WTO chief seeks text to advance debate over COVID-19 vaccine

GENEVA (AP) — The World Trade Organization chief appealed to member countries on Wednesday to present and negotiate over a text that could temporarily ease rules that protect COVID-19 vaccine technology, as a way to ramp access to doses, a spokesman said.

Director-General Ngozi Okonjo-Iweala spoke to a closed-door meeting of ambassadors from developing and developed countries that have been wrangling over the issue, but agree on the need for wider access to COVID-19 treatments, spokesman Keith Rockwell said.

The WTO’s General Council — made up of ambassadors — was taking up the pivotal issue of a temporary waiver for intellectual property protections on COVID-19 vaccines and other tools that South Africa and India first proposed in October. The idea has gained support in the developing world and among some progressive lawmakers in the West.

“What was striking about today was this very strong declaration by all members on this shared objective — which is ramping up production and distribution of these vaccines and therapeutics and diagnostics in the developing world, where there is a great inequity in terms of of distribution," he told reporters, summarizing the debate.

“I would say most of the members would say this is the most important issue facing our organization today,” Rockwell said.

“I’m not going to put odds on on how likely it is to find an agreement," he said. “But when people begin to voice very clearly their shared objectives, it makes it easier to get to ‘yes.’"

The pace of efforts at the Geneva-based trade body have been outstripped by the speed of the spread of the pandemic. The World Health Organization across town said earlier Wednesday that weekly case counts have been at record highs in the last two weeks.

Rockwell said a WTO panel on intellectual property was set to take up the waiver proposal again at a “tentative” meeting later this month, before a formal meeting on June 8-9.

No consensus -- which is required under WTO rules -- was expected to emerge from the ambassadors’ two-day meeting on Wednesday and Thursday. But Rockwell pointed to a change in tone after months of wrangling.

------------------------------------------------

### Problem statement
Read the news report on the WTO and COVID-19 vaccines, then decide whether each statement below agrees with it. Answer yes or no, and quote the words of the report that settle it.
(a) South Africa and India first proposed the waiver in October.
(b) The ambassadors were expected to reach consensus at their two-day meeting.
(c) A formal meeting on the waiver proposal is set for June 8-9.

### Supplied information
------------------------------------------------

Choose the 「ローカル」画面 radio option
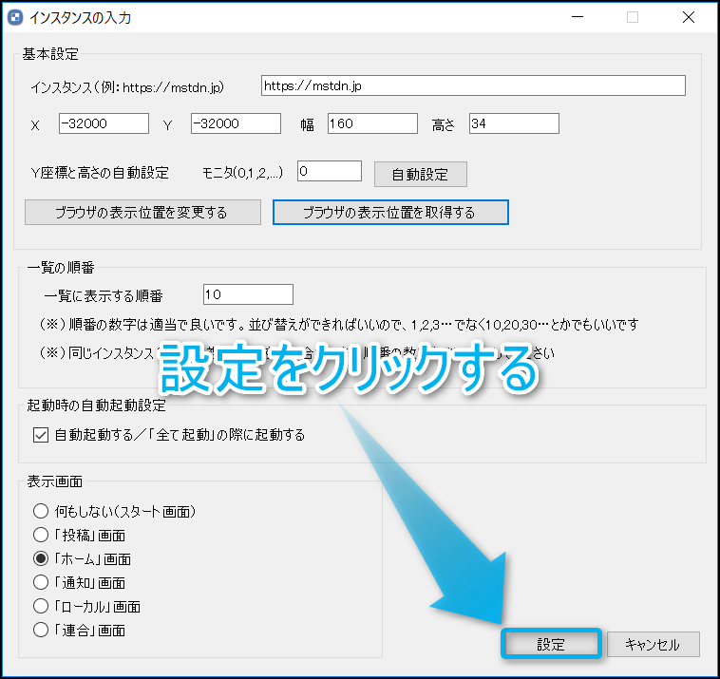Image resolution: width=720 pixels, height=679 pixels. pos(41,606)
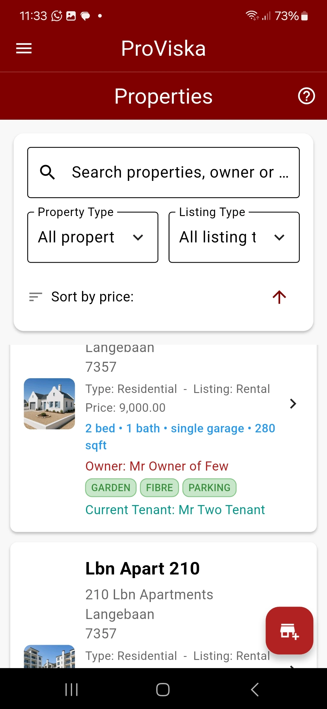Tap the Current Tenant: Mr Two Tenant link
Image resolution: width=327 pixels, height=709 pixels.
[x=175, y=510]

------------------------------------------------

### Written response
(a) Yes: "that South Africa and India first proposed in October."
(b) No: "No consensus -- which is required under WTO rules -- was expected to emerge from the ambassadors’ two-day meeting on Wednesday and Thursday."
(c) Yes: "before a formal meeting on June 8-9."